Die großen sechs Staaten vereinbaren einen Rahmen

Im Folgenden dokumentieren wir wichtige Teile aus dem Vertragsentwurf, den die Verteidigungsminister Deutschlands, Frankreichs, Großbritanniens, Schwedens, Italiens und Spaniens im Juli 2000 unterschreiben wollen. Es geht in diesem Vertrag um den künftigen Umgang mit dem Export von Waffen, die in internationaler Co-Produktion hergestellt werden. Der Text, der auch Bestimmungen zur Geheimnisweitergabe und zum Technologietransfer enthält, soll nach der noch ausstehenden formellen Zustimmung durch die Regierungen am 24. Juli von den Verteidigungsministern Deutschlands, Frankreichs, Großbritanniens, Schwedens, Italiens und Spaniens unterschrieben werden.

Wir folgen einer Dokumentation der Frankfurter Rundschau vom 6. Juli 2000. Die FR druckte jene Passagen aus dem Rahmenvertrag ab, "die auf deutscher Seite neben den verschärften nationalen Exportrichtlinien stehen werden".

Einträge im Datensatz:
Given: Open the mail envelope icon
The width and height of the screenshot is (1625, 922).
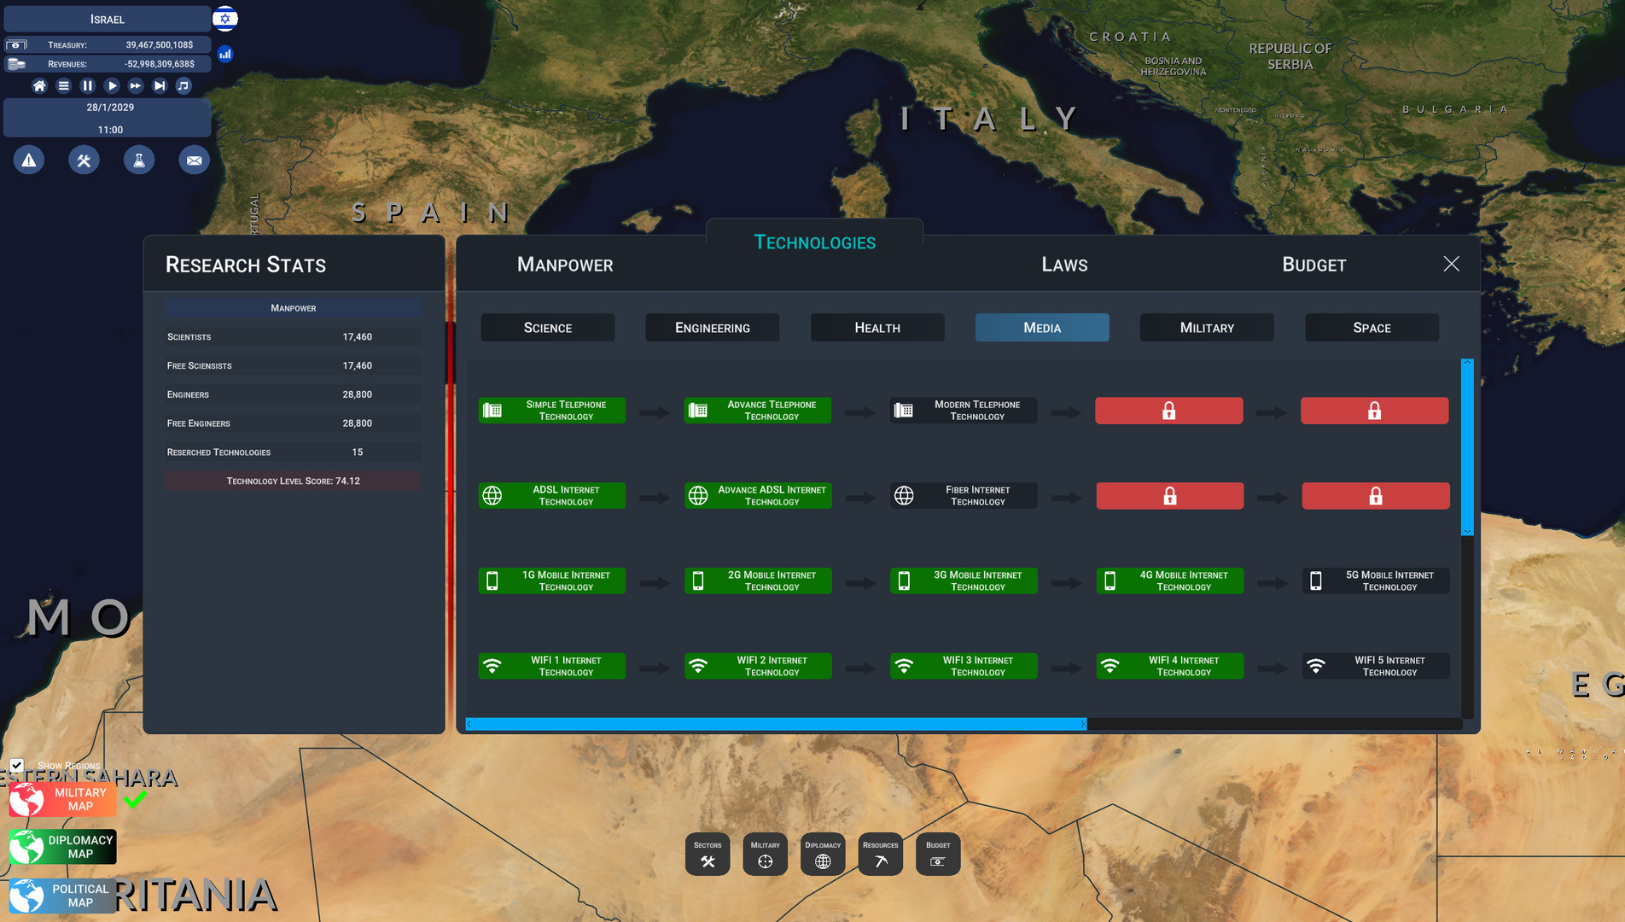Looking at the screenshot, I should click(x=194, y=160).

---

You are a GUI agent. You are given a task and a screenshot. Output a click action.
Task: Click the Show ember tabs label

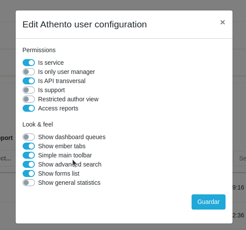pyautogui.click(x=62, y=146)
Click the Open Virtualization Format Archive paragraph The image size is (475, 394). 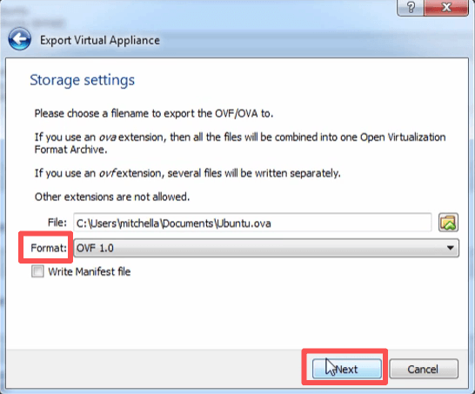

Aufgaben:
A - Erklären Sie anhand des Textes über den Rahmenvertrag zum Waffenexport, nach welchem Kriterium die Frankfurter Rundschau die abgedruckten Passagen ausgewählt hat.
B - An welchem Tag sollen die Verteidigungsminister laut dem Text über den Rahmenvertrag zum Waffenexport unterschreiben?
C - Bitte schreiben Sie den Text über den Rahmenvertrag zum Waffenexport nach seinem letzten Satz weiter.

Antworten je Aufgabe:
A - Die Frankfurter Rundschau druckte die Passagen aus dem Rahmenvertrag ab, die auf deutscher Seite neben den verschärften nationalen Exportrichtlinien stehen werden.

B - Am 24. Juli 2000.

C -
ARTIKEL 12

(1) Dieser Artikel befasst sich mit der Weitergabe von Wehrmaterial und zugehörigen leistungsbezogenen Dienstleistungen zwischen den Vertragsparteien im Zusammenhang mit einem kooperativen Rüstungsprogramm.
(2) Als notwendige Genehmigungen werden, sofern solche auf Grund der innerstaatlichen Vorschriften jeder Vertragspartei erforderlich sind, umfassende Projektlizenzen verwendet, wenn die Weitergabe zur Durchführung des Programms nötig ist oder wenn sie für die nationale militärische Nutzung durch eine der Vertragsparteien bestimmt ist.
(3) Die Erteilung einer umfassenden Projektlizenz entbindet für die Dauer der Gültigkeit der Lizenz von der Notwendigkeit besonderer Genehmigungen für die Weitergabe des betreffenden Wehrmaterials und der zugehörigen rüstungsbezogenen Dienstleistungen zu den durch diese Lizenz zugelassenen Bestimmungsorten.
(4) Die Bedingungen für die Erteilung, die Rücknahme und den Widerruf der umfassenden Projektlizenz werden von jeder Vertragspartei unter Berücksichtigung ihrer Verpflichtungen im Rahmen dieses Übereinkommens festgelegt.

ARTIKEL 13

(1) Dieser Artikel befasst sich mit Exporten von Wehrmaterial und den zugehörigen leistungsbezogenen Dienstleistungen, die im Rahmen eines nach Artikel 12 durchgeführten kooperativen Rüstungsprogramms entwickelt oder hergestellt wurden, an eine Nichtvertragspartei.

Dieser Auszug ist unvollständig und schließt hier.